Items listed in a dataset

########################################

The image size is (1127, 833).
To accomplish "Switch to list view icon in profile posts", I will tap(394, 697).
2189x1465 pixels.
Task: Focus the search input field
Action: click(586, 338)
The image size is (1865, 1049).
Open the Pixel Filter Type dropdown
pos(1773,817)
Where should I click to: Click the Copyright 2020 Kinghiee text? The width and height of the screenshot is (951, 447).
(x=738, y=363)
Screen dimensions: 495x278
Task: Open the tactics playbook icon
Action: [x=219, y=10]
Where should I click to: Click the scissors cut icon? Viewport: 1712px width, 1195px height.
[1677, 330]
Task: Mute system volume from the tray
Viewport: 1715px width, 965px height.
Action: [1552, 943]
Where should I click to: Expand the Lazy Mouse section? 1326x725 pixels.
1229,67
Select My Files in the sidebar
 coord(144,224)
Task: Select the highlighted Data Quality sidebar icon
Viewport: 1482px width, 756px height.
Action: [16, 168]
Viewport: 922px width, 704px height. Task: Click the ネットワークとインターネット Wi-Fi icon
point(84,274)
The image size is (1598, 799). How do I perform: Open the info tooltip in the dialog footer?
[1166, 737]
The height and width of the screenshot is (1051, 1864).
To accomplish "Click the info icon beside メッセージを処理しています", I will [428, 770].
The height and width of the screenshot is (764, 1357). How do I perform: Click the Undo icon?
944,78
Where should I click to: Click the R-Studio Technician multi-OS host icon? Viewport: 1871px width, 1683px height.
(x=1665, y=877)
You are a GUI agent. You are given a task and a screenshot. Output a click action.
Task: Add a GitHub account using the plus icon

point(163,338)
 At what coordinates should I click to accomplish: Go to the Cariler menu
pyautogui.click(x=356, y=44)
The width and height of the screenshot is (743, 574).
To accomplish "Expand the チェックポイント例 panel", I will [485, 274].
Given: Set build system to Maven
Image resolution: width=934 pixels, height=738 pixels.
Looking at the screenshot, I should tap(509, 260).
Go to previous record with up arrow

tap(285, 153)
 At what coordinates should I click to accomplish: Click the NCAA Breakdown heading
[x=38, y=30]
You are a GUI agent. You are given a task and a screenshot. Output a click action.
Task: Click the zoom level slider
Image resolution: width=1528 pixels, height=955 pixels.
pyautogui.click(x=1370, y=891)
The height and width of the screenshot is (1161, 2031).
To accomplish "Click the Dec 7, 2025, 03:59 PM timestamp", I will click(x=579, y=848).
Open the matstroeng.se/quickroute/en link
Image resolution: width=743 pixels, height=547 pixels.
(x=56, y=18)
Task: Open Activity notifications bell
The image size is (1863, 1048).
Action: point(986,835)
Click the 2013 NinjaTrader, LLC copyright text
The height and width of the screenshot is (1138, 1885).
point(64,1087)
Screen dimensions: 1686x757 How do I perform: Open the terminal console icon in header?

########################################

▶ **What is needed**: Please write out, exactly as they appear above, only the lines in the stretch from the line with "At what coordinates should I click to accomplish: Click" through the line with "The height and width of the screenshot is (1161, 2031).".

▶ **Result**:
 At what coordinates should I click to accomplish: Click the NCAA Breakdown heading
[x=38, y=30]
You are a GUI agent. You are given a task and a screenshot. Output a click action.
Task: Click the zoom level slider
Image resolution: width=1528 pixels, height=955 pixels.
pyautogui.click(x=1370, y=891)
The height and width of the screenshot is (1161, 2031).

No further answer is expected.